Of course – there’s the second dynamic that everything about Miranda is bio-engineered by her creep father, including the body the camera wants us to linger over. In her relationship to the scalpel she held over us, Miranda has the power to do what the player is meant to do to her as an object of observation. There is, a feeling, revisiting her ten years later, of Gender, of a someone born as a something and turned by their parent into the thing they desire most – there is space to look into Miranda’s heart and imagine the life of a strange queer woman with a post-human relationship to her own body and the world around her.

But Mass Effect 2 is mired in the strange sexual politics of a conservative America, where the future looks like today and the only natives us Earthers are swapping fluids with are the blue-women the game steers as not just fantasy objects, but women you can fuck that will spiritually tell you about your journey in life. Our Shepards navigate the universe through sex with women the script constantly affirms with us are tortured souls that only our cock/pussy can fix – scenes of heteronormative bonking until the heat death of the universe. I ask, in a desperate scream to the sky: where are the fluids? If not in the science-fiction future of video games, where can I see futures not dictated by the same sexual politics we all suffer from in real life? If I had, would I be where I am now?

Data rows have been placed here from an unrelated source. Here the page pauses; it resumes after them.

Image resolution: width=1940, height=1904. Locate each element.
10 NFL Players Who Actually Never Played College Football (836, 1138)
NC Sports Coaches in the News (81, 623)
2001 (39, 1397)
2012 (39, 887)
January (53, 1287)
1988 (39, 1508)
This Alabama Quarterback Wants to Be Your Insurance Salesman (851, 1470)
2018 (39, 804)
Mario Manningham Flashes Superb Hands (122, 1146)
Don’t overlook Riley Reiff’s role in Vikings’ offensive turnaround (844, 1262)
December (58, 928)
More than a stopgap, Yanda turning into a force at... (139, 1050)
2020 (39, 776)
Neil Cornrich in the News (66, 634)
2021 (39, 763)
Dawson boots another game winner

When the credits finally rolled, when my Commander Jane Shepard had girlbossed her way through the universe, I thought of the stupid-young male who’d initially played these games and what would have happened ten years on. Would I be living in the suburbs with someone who hated me? Would I have taken that middle management job and that relationship where the communication only boils down to what videogames you have in common?

If I had stayed wishing I could be more like Commander Shepard, I would have stayed wishing for a swift exit from an airlock.